🤖 AI Summary
High-level synthesis (HLS) for FPGAs faces challenges in timing closure and architecture-specific optimization, which heavily rely on manual pragma insertion and lack automated, intelligent support. Method: This paper proposes TimelyHLS—a novel framework that integrates large language models (LLMs) with retrieval-augmented generation (RAG) into the HLS flow. It constructs a timing-aware, structured FPGA knowledge base and leverages synthesis log feedback alongside closed-loop evaluation using commercial toolchains to enable automatic, iterative inference and refinement of architecture-specific pragmas. Contribution/Results: Evaluated across ten FPGA platforms, TimelyHLS achieves up to 3.85× speedup for matrix multiplication and 57% register reduction for Viterbi decoding—while guaranteeing functional correctness and timing convergence—significantly reducing human tuning effort.
📝 Abstract
Achieving timing closure and design-specific optimizations in FPGA-targeted High-Level Synthesis (HLS) remains a significant challenge due to the complex interaction between architectural constraints, resource utilization, and the absence of automated support for platform-specific pragmas.
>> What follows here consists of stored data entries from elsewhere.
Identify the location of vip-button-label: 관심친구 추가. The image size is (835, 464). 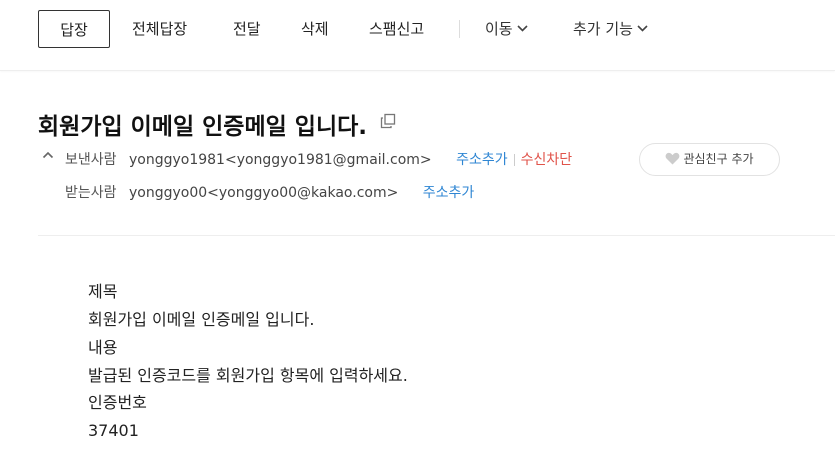
(718, 159).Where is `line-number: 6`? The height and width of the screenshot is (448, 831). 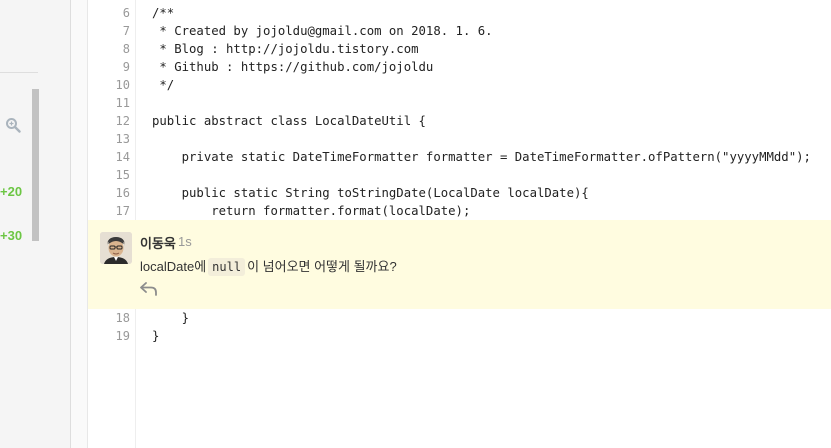 line-number: 6 is located at coordinates (109, 13).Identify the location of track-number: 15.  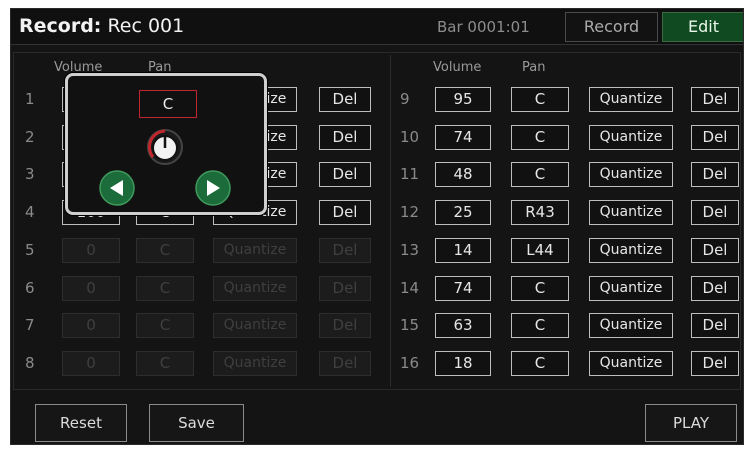
(410, 325).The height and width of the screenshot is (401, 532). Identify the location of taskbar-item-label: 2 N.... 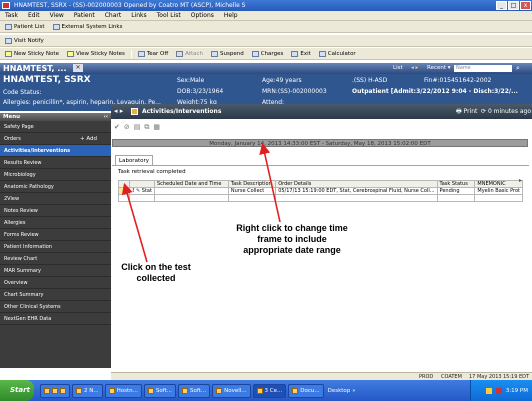
(92, 390).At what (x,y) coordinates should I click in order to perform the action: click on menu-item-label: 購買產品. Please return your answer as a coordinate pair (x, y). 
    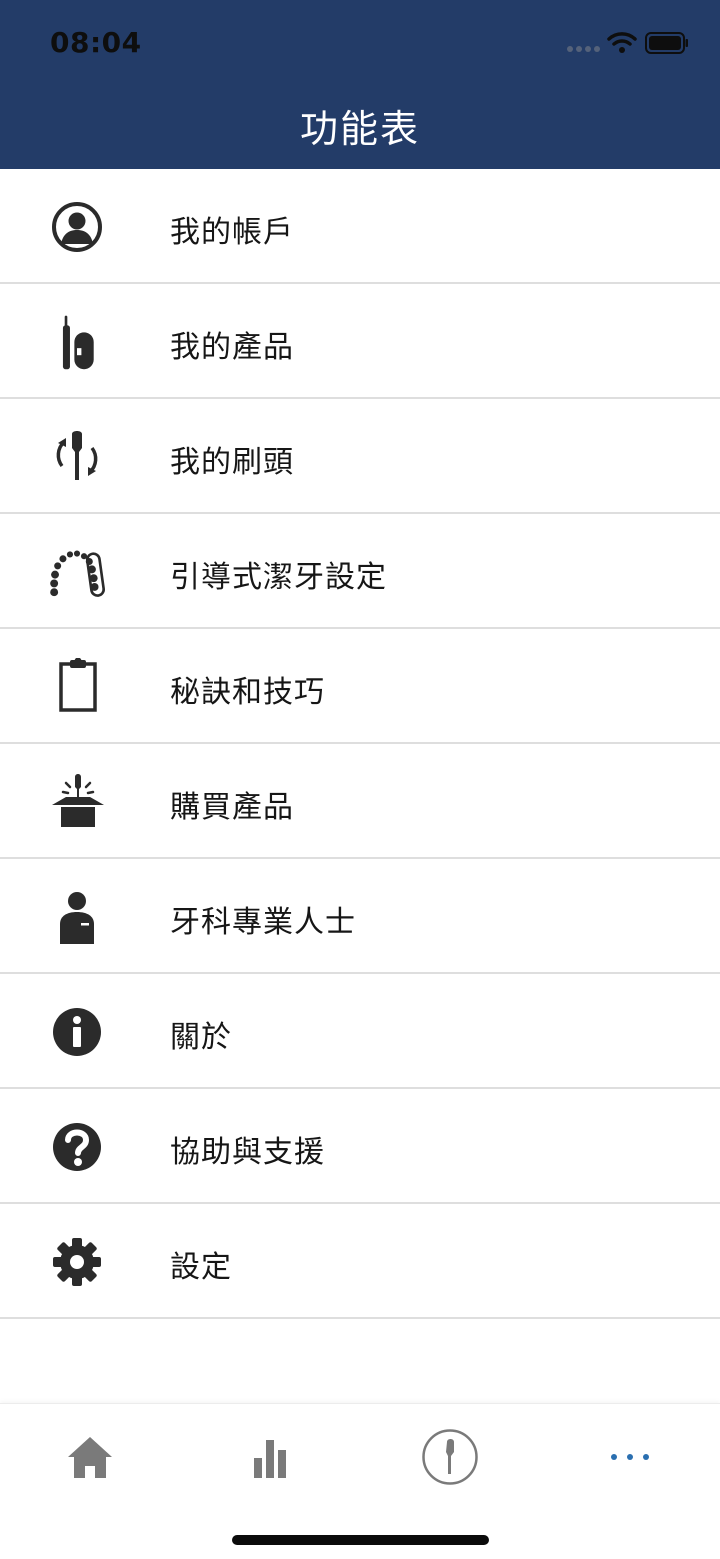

In this work, we propose TimelyHLS, a novel framework integrating Large Language Models (LLMs) with Retrieval-Augmented Generation (RAG) to automatically generate and iteratively refine HLS code optimized for FPGA-specific timing and performance requirements. TimelyHLS is driven by a structured architectural knowledge base containing FPGA-specific features, synthesis directives, and pragma templates. Given a kernel, TimelyHLS generates HLS code annotated with both timing-critical and design-specific pragmas. The synthesized RTL is then evaluated using commercial toolchains, and simulation correctness is verified against reference outputs via custom testbenches. TimelyHLS iteratively incorporates synthesis logs and performance reports into the LLM engine for refinement in the presence of functional discrepancies. Experimental results across 10 FPGA architectures and diverse benchmarks show that TimelyHLS reduces the need for manual tuning by up to 70%, while achieving up to 4x latency speedup (e.g., 3.85x for Matrix Multiplication, 3.7x for Bitonic Sort) and over 50% area savings in certain cases (e.g., 57% FF reduction in Viterbi). TimelyHLS consistently achieves timing closure and functional correctness across platforms, highlighting the effectiveness of LLM-driven, architecture-aware synthesis in automating FPGA design.